Cholestasis may present in neonates, children, or adults and is often marked by jaundice, pruritus, pale stools, dark urine, and elevated liver enzymes. In hereditary forms, the condition results from mutations in genes involved in the synthesis, transport, and secretion of bile acids. Untreated or poorly managed cholestasis can lead to progressive liver damage, growth failure, fat-soluble vitamin deficiency, and even liver failure or the need for transplantation.

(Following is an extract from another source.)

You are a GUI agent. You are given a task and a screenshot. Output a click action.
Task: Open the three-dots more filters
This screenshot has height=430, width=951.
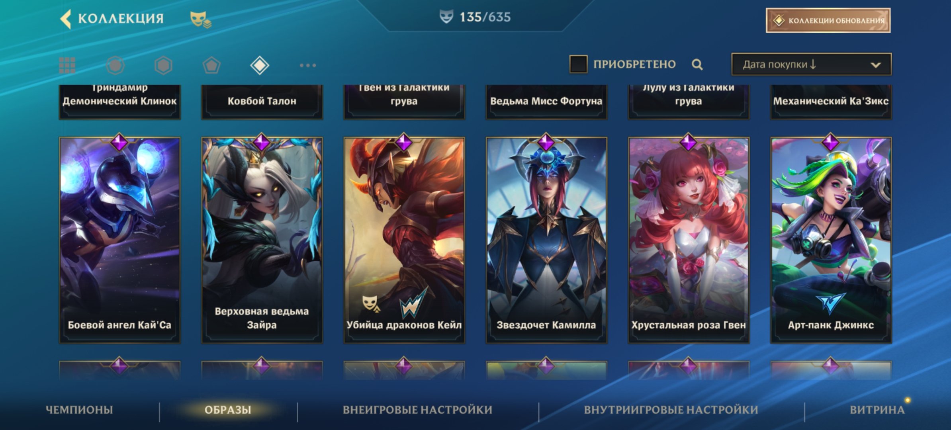point(308,65)

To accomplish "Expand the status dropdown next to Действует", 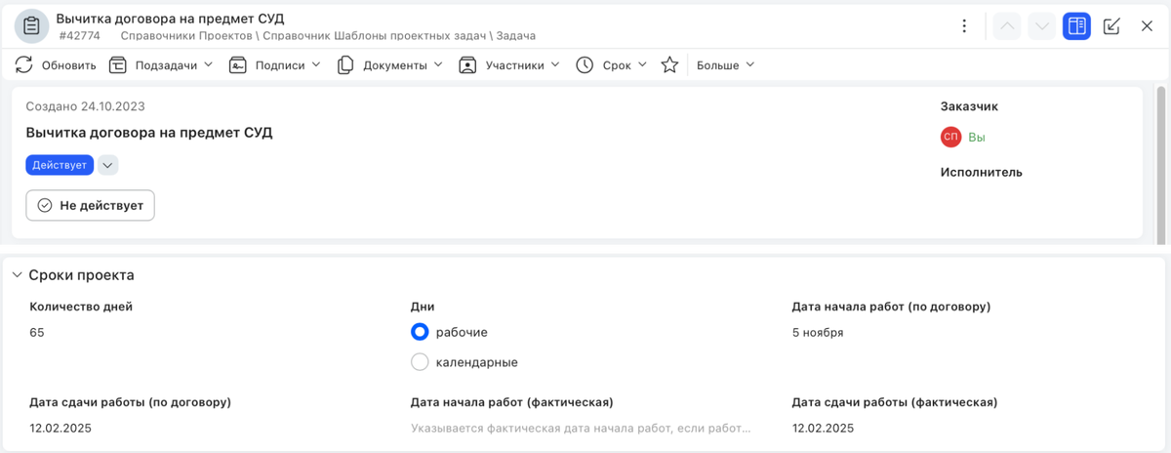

The panel evaluates a broad range of genes, including ABCB11, ABCB4, ATP8B1, TJP2, NR1H4, SLC10A1, CYP7B1, HSD3B7, and others. These genes are involved in bile canalicular transport, hepatocellular polarity, nuclear receptor signaling, and metabolic pathways critical for bile acid homeostasis. The test is indicated in individuals with unexplained cholestatic liver disease, early-onset jaundice, persistent elevation of bile acids, or a family history of progressive familial intrahepatic cholestasis (PFIC), benign recurrent intrahepatic cholestasis (BRIC), or bile acid synthesis defects.
Detection of pathogenic mutations provides a definitive molecular diagnosis and guides clinical decisions such as the need for ursodeoxycholic acid therapy, surgical intervention, liver transplant planning, or nutritional management. In some cases, variants of uncertain significance may be identified, requiring further evaluation with clinical and laboratory data. When no mutations are detected, but clinical suspicion remains high, additional metabolic or biochemical testing may be recommended.
A higher genetic risk is confirmed when causative mutations are identified, especially in patients with early-onset symptoms or positive family history. Integrating genetic findings with liver function tests, imaging, and clinical history is essential for accurate diagnosis, prognosis, and therapeutic planning.
The test is performed in a clinical laboratory accredited to ISO 15189 and certified by CLIA and CAP, ensuring the validity, accuracy and international recognition of the results.